A lot of notebooks looked like this:
```python
atlanta = processed_reviews[processed_reviews.city == "Atlanta"]
atlanta['review'].str.count('COLD').sum()
atlanta['review'].str.count('LATE').sum()
atlanta['review'].str.count('SERVICE').sum()

vegas = processed_reviews[processed_reviews.city == "Las Vegas"]
vegas['review'].str.count('COLD').sum()
vegas['review'].str.count('LATE').sum()
vegas['review'].str.count('SERVICE').sum()
...
```
Refactor this into a function:
```python
import pandas as pd
def count_themes(reviews: pd.DataFrame, themes: List[str], by_city: bool) -> None:
    """
    Prints out the number of times. When by_city = True, then it groups by the "city" column. 
    If by_city = false, then it will simply sum each of the columns in the themes argument.
    
    reviews: The dataframe with processed reviews. It should have a column for "city".
    themes: A list of column names that correspond to the themes we want to analyze.
    """
    if by_city:
        counts = reviews.groupby("city")[themes].sum()
        print("Themes by city:")
        print(counts)
    else:
        print("Theme counts:\n", reviews[themes].sum(axis=1)
```
This is not just a stylistic preference. We often have to make modifications to the data processing logic/behavior. If we repeat the same lines of code over and over again, we have to make changes in multiple different places, instead of only one central source of truth.

<div class="alert-success">
use doc strings for explanations, specify input and output types
</div>

### Provide Specific, Actionable Insights - Go One Level Deeper

Some insights and recommendations were too generic. For example,
> We saw that customer service was the top issue in most cities, specifically Las Vegas and Chicago, where X% of reviews mentioned customer service. We recommend improving employee training and emphasizing better staff responses to customers to improve quality.

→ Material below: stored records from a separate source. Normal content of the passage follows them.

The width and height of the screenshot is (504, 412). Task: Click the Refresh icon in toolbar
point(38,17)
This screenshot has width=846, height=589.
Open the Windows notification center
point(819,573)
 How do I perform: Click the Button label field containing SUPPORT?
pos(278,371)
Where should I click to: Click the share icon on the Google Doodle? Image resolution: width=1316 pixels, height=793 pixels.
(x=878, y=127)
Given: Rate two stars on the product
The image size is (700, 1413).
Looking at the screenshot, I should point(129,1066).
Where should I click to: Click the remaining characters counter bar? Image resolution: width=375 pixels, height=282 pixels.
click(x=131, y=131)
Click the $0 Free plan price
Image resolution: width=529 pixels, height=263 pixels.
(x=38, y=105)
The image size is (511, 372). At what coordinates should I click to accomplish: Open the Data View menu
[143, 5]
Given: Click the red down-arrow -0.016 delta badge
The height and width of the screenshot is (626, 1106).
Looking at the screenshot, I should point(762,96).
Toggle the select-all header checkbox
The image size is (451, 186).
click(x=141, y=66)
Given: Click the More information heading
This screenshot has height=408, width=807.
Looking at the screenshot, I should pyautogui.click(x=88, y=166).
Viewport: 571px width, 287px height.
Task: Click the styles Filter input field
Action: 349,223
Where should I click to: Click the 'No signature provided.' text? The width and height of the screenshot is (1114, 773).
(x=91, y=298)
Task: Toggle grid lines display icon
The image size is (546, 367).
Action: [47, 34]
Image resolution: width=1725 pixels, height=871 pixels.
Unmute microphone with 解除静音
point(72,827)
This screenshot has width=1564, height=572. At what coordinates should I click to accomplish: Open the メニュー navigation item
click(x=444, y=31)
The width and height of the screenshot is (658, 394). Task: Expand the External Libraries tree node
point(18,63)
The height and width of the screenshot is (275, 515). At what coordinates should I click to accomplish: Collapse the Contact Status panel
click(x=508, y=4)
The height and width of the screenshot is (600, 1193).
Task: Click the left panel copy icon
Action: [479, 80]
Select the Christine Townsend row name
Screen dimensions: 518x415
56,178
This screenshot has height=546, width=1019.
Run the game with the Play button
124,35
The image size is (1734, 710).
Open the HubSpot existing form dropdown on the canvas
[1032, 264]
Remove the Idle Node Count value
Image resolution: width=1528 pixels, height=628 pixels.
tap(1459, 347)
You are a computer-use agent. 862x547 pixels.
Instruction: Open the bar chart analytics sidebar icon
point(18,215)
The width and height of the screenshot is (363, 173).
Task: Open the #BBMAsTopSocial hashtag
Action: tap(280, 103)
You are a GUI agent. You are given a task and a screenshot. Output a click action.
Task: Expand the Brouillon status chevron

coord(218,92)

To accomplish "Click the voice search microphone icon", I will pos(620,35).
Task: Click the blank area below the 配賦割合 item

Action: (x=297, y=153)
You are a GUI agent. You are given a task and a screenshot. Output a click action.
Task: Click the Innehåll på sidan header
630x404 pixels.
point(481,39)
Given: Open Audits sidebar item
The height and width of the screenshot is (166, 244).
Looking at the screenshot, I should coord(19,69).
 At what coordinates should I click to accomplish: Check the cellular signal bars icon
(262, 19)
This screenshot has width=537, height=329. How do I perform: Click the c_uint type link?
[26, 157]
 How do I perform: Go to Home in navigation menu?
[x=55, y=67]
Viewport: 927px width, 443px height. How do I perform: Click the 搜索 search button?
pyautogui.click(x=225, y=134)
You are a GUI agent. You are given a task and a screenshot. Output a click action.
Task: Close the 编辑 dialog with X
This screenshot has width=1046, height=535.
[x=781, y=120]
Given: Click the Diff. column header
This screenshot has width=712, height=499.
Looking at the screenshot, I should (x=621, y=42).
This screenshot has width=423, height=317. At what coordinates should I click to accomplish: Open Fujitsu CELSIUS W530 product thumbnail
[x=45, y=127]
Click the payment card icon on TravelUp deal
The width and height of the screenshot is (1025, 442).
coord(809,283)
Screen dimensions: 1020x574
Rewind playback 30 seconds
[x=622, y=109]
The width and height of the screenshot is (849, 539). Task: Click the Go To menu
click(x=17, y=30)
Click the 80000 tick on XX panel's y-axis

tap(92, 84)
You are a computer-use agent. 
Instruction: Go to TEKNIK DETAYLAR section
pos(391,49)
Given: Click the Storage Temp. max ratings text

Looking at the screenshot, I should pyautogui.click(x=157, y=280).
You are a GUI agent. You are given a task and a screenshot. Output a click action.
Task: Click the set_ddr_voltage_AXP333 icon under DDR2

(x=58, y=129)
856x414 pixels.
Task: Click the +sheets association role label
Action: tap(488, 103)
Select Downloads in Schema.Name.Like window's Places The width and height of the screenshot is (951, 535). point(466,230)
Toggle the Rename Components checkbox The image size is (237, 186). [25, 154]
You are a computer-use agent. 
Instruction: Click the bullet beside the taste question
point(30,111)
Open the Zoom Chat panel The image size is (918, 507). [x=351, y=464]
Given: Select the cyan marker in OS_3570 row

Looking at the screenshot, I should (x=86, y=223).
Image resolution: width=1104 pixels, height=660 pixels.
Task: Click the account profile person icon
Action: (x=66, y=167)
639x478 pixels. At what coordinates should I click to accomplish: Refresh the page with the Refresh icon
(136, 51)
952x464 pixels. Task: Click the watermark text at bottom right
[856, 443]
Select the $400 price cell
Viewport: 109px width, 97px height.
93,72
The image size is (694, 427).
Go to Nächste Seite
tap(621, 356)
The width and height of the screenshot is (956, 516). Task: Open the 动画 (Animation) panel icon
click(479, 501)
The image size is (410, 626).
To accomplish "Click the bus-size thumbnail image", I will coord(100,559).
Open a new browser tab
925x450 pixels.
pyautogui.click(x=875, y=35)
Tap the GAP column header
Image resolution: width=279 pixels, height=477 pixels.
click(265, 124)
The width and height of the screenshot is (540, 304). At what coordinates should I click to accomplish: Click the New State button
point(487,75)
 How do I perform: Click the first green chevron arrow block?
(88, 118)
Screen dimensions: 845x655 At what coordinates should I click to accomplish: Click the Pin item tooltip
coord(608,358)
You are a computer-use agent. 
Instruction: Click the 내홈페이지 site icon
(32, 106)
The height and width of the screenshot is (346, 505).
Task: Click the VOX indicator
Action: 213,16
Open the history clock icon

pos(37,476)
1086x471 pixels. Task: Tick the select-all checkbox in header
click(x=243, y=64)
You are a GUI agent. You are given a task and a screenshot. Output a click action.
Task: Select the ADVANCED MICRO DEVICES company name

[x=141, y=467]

This is not specific enough to be actionable for management. Managers will generally always be trying to improve customer service. After you've identified that customer service is a trouble area, you need to do the following:

1. Filter for the reviews mentioning the customer service theme.
2. Identify any recurring patterns or topics within these specific reviews. Do they mention a specific type of order being repeatedly messed up? Are they frequently referencing rudeness in the way that staff respond to customers? Are staff constantly forgetting different line items in an order?
3. From there, identify specific action items that an operations-level manager (ie. a regional manager) could try to implement:
* Add an extra module in new employee onboarding to de-escalate tense situations and common phrases to use when talking to difficult staff to maintain professionalism.
* Implement an operational change that orders must be cross-checked by two staff members before being served to a customer to reduce the number of incorrect/forgotten order items.

In general, go **one level deeper in your recommendations** (if you find customer service is the issue, then dig deeper and identify the sub-themes within customer service - that is the level of recommendations you should be making to management). Making insights that are too generic/high-level reduces the effectiveness of the analysis.